CQT hosts Workshop on Macroscopic Superpositions of Levitated Systems

The event held 22-26 September put international experts in the same place, at the same time

The workshop convened 15 invited speakers from 10 countries to discuss the latest research on macroscopic quantum superpositions..

Quantum physics is often described as the science of the small, but its phenomena can be conjured in big systems too. Researchers predict that objects as big as silica spheres, diamond crystals and sheets of graphite, each containing millions of atoms, can be prepared in quantum superposition states under the right conditions.

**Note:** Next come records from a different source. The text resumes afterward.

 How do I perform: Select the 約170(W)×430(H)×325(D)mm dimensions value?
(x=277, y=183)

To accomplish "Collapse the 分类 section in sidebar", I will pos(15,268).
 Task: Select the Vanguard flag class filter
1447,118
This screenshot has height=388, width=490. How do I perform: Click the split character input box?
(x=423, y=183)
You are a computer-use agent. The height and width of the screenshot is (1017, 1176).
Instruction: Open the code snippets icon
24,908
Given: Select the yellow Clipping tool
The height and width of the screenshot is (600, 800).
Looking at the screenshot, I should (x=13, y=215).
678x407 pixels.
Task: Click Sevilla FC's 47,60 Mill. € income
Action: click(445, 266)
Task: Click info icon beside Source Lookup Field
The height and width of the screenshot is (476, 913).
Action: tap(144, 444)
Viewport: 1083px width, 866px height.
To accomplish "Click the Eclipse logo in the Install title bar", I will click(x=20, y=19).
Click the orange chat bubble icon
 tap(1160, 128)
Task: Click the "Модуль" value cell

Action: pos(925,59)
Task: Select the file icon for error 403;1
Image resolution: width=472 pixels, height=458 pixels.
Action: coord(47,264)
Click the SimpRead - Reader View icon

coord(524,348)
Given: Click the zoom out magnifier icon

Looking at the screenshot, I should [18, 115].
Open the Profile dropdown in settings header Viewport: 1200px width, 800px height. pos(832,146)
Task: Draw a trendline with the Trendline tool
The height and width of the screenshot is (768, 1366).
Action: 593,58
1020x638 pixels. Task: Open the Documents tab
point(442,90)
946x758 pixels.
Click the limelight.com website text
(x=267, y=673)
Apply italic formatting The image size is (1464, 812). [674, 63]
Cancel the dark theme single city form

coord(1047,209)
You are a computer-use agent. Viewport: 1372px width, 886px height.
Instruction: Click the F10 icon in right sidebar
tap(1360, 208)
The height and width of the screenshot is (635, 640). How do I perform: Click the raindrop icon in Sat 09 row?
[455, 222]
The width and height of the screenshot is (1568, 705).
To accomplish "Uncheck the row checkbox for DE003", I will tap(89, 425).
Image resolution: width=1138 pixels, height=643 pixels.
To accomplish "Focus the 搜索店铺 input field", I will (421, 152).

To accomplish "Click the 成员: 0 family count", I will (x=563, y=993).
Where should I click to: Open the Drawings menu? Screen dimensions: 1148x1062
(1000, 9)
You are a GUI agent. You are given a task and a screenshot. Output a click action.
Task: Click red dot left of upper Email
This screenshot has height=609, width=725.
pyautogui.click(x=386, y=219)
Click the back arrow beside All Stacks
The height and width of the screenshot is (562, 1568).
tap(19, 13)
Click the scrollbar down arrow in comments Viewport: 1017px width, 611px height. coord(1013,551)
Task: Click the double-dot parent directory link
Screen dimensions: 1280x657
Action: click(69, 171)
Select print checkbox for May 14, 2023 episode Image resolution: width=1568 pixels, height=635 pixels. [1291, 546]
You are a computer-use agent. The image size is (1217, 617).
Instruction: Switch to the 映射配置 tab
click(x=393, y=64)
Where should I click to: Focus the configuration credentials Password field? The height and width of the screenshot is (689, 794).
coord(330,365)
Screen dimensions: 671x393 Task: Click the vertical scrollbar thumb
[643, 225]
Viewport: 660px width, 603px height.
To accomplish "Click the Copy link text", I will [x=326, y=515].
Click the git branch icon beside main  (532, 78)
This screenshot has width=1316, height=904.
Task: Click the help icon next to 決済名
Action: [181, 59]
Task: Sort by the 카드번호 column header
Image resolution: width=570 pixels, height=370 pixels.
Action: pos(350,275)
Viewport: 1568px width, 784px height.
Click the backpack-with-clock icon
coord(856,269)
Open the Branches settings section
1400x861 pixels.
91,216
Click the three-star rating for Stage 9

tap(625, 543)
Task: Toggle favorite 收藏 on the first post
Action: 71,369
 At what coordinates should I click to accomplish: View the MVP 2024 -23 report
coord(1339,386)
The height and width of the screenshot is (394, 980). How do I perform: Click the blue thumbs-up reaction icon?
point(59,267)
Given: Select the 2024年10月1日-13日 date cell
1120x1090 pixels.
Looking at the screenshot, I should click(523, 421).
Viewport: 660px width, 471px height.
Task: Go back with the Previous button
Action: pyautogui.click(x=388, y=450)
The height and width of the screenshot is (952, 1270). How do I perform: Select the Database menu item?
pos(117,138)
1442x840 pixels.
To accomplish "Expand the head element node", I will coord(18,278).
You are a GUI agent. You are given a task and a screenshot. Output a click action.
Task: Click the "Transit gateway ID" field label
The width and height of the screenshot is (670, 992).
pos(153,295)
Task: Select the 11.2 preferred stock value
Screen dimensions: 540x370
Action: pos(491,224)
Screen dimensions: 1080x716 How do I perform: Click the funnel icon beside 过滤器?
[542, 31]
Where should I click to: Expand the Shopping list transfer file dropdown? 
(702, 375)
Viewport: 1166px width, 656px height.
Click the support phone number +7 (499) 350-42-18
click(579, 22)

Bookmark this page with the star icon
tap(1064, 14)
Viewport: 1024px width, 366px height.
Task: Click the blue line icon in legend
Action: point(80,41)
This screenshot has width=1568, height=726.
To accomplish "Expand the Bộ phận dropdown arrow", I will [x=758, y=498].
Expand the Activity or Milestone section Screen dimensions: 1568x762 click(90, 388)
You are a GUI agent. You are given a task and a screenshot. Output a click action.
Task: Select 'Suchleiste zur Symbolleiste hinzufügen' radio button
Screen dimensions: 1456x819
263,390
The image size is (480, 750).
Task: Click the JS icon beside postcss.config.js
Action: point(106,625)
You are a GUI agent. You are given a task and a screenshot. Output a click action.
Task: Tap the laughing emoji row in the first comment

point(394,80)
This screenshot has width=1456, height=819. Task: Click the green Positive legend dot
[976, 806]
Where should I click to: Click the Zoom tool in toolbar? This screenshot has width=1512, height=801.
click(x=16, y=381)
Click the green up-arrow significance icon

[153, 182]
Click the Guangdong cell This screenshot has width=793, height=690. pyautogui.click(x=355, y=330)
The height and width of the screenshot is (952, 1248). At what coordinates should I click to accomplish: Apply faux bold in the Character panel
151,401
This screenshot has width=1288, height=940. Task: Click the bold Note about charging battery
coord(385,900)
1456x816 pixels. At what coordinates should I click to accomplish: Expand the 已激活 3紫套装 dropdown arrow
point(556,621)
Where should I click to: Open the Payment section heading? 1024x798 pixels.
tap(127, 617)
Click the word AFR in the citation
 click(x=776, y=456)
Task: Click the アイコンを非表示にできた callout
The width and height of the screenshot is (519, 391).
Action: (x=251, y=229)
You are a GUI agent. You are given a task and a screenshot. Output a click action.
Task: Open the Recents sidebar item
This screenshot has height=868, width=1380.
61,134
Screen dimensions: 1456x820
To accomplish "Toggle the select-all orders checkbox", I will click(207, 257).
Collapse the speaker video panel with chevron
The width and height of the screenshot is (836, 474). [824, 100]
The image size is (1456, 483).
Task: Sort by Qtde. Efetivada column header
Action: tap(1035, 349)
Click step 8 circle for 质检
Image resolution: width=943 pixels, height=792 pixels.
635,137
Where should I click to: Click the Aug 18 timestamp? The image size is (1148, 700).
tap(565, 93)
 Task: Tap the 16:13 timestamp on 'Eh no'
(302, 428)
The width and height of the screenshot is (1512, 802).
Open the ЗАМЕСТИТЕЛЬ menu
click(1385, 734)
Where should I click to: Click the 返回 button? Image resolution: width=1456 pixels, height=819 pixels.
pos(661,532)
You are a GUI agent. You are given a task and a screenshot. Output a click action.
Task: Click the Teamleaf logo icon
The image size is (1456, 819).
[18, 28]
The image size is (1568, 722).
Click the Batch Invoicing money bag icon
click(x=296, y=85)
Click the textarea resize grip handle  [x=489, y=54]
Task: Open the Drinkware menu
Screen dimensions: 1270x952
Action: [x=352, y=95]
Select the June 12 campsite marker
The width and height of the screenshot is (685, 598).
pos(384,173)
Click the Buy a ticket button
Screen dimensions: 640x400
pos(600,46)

From 22-26 September 2025, early-career physicists gathered at the Centre for Quantum Technologies for a workshop focused on the techniques to create such macroscopic superpositions. The week’s talks also explored potential applications, from precision sensing to tests of fundamental physics.

The workshop was planned by CQT Deputy Director Valerio Scarani and Research Fellow Martine Schut, who joined CQT in early 2025 to develop this new line of research in Valerio’s group. They invited representatives from leading groups around the world to attend the workshop, hosting a total of 15 invited speakers from 10 countries.

“A nice variety of work was presented, with many interesting talks on experimental proposals and experiments that are being built. We look forward to seeing everyone’s future work on these projects! Hopefully the workshop has been inspirational and will result in some lasting collaborations,” says Martine.

Levitate to isolate

Since quantum states are fragile, losing features like superposition when they interact with their environment, macroscopic superpositions can exist only when the objects are well isolated. This typically involves cooling and often involves levitating the objects in some way, for example using lasers or electromagnetic interactions.

Martine, for example, presented a protocol she devised with Valerio to create a superposition involving an ion and a charged nanoparticle in a Paul trap, which uses oscillating electric fields to contain charged objects. The Paul trap would operate in a vacuum chamber where the ion and nanoparticle interact with as few environmental particles as possible. Their calculations, also shared on the physics preprint server arxiv (https://arxiv.org/abs/2509.17081), suggest the superposition could delocalise the particle over a few nanometers.

Other presenters included Denis Uitenborek from Leiden University in the Netherlands on his group’s approach to studying the combination of quantum and gravitational effects by measuring gravity between a tiny levitating magnet and a heavy block, and Daniel Kodroff from Lawrence Berkeley National Laboratory in the United States on using optically trapped particles to search for hypothetical particles that might account for the universe’s missing ‘dark matter’.

All speaker abstracts are available at the workshop website: superpositions2025.cqt.sg.

Research plans    

The workshop was structured with three days of talks followed by two days for in-depth discussions. One afternoon of talks was held jointly with the Institute of Physics Singapore annual meeting, which was happening in the same week.

The workshop was deliberately kept small to build connections between young scientists and promote open exchange of ideas. Valerio said the atmosphere of the workshop reminded him of when he first started working in quantum information, when the community was small and and everyone was experimenting with new ideas.